◆ Task brief ◆
Return the records that follow, unchanged and complete.

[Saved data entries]
_ _ _ _ _ _ _

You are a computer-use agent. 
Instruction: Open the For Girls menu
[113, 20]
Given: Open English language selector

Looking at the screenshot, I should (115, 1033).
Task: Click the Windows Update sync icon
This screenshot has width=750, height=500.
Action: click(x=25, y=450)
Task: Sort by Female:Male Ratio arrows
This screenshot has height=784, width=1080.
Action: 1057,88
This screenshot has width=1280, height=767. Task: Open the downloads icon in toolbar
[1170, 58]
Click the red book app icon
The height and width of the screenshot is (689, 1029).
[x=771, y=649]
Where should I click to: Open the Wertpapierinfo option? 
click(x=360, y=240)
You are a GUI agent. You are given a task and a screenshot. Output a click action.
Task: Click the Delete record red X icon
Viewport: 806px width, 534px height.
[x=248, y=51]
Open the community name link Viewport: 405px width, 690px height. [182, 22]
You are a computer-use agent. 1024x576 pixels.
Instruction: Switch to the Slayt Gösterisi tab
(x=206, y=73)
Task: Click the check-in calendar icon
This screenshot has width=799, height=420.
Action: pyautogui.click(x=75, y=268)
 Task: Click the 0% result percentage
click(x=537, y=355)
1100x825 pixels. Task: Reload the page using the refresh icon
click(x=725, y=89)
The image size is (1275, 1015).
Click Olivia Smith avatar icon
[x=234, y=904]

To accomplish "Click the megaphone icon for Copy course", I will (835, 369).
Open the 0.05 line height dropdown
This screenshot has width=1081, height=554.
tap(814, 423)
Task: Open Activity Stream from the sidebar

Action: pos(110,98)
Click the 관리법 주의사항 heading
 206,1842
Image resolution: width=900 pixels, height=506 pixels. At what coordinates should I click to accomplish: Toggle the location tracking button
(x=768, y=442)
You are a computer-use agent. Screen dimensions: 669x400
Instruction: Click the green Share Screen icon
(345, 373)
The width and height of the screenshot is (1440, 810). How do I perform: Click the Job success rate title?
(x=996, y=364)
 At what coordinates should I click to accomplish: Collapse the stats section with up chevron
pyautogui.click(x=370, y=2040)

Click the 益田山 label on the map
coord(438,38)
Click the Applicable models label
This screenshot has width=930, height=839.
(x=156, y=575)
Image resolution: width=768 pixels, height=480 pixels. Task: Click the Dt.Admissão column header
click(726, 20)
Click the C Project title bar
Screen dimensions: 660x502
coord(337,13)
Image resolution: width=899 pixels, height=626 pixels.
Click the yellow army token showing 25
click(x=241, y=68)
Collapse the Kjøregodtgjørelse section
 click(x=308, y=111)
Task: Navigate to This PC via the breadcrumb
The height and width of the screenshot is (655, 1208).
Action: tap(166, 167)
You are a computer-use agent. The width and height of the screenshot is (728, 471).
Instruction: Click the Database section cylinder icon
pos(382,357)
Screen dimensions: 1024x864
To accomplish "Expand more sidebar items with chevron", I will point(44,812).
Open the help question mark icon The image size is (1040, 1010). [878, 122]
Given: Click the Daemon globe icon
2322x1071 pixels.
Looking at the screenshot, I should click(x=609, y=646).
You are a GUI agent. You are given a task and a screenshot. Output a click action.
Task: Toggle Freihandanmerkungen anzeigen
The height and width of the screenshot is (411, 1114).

_ _ _ _ _ _ _

◆ Output of the exercise ◆
You are a computer-use agent. 
Instruction: Open the For Girls menu
[113, 20]
Given: Open English language selector

Looking at the screenshot, I should (115, 1033).
Task: Click the Windows Update sync icon
This screenshot has width=750, height=500.
Action: click(x=25, y=450)
Task: Sort by Female:Male Ratio arrows
This screenshot has height=784, width=1080.
Action: 1057,88
This screenshot has width=1280, height=767. Task: Open the downloads icon in toolbar
[1170, 58]
Click the red book app icon
The height and width of the screenshot is (689, 1029).
[x=771, y=649]
Where should I click to: Open the Wertpapierinfo option? 
click(x=360, y=240)
You are a GUI agent. You are given a task and a screenshot. Output a click action.
Task: Click the Delete record red X icon
Viewport: 806px width, 534px height.
[x=248, y=51]
Open the community name link Viewport: 405px width, 690px height. [182, 22]
You are a computer-use agent. 1024x576 pixels.
Instruction: Switch to the Slayt Gösterisi tab
(x=206, y=73)
Task: Click the check-in calendar icon
This screenshot has width=799, height=420.
Action: pyautogui.click(x=75, y=268)
 Task: Click the 0% result percentage
click(x=537, y=355)
1100x825 pixels. Task: Reload the page using the refresh icon
click(x=725, y=89)
The image size is (1275, 1015).
Click Olivia Smith avatar icon
[x=234, y=904]

To accomplish "Click the megaphone icon for Copy course", I will (835, 369).
Open the 0.05 line height dropdown
This screenshot has width=1081, height=554.
tap(814, 423)
Task: Open Activity Stream from the sidebar

Action: pos(110,98)
Click the 관리법 주의사항 heading
 206,1842
Image resolution: width=900 pixels, height=506 pixels. At what coordinates should I click to accomplish: Toggle the location tracking button
(x=768, y=442)
You are a computer-use agent. Screen dimensions: 669x400
Instruction: Click the green Share Screen icon
(345, 373)
The width and height of the screenshot is (1440, 810). How do I perform: Click the Job success rate title?
(x=996, y=364)
 At what coordinates should I click to accomplish: Collapse the stats section with up chevron
pyautogui.click(x=370, y=2040)

Click the 益田山 label on the map
coord(438,38)
Click the Applicable models label
This screenshot has width=930, height=839.
(x=156, y=575)
Image resolution: width=768 pixels, height=480 pixels. Task: Click the Dt.Admissão column header
click(726, 20)
Click the C Project title bar
Screen dimensions: 660x502
coord(337,13)
Image resolution: width=899 pixels, height=626 pixels.
Click the yellow army token showing 25
click(x=241, y=68)
Collapse the Kjøregodtgjørelse section
 click(x=308, y=111)
Task: Navigate to This PC via the breadcrumb
The height and width of the screenshot is (655, 1208).
Action: tap(166, 167)
You are a computer-use agent. The width and height of the screenshot is (728, 471).
Instruction: Click the Database section cylinder icon
pos(382,357)
Screen dimensions: 1024x864
To accomplish "Expand more sidebar items with chevron", I will point(44,812).
Open the help question mark icon The image size is (1040, 1010). [878, 122]
Given: Click the Daemon globe icon
2322x1071 pixels.
Looking at the screenshot, I should click(x=609, y=646).
You are a GUI agent. You are given a task and a screenshot. Output a click action.
Task: Toggle Freihandanmerkungen anzeigen
The height and width of the screenshot is (411, 1114).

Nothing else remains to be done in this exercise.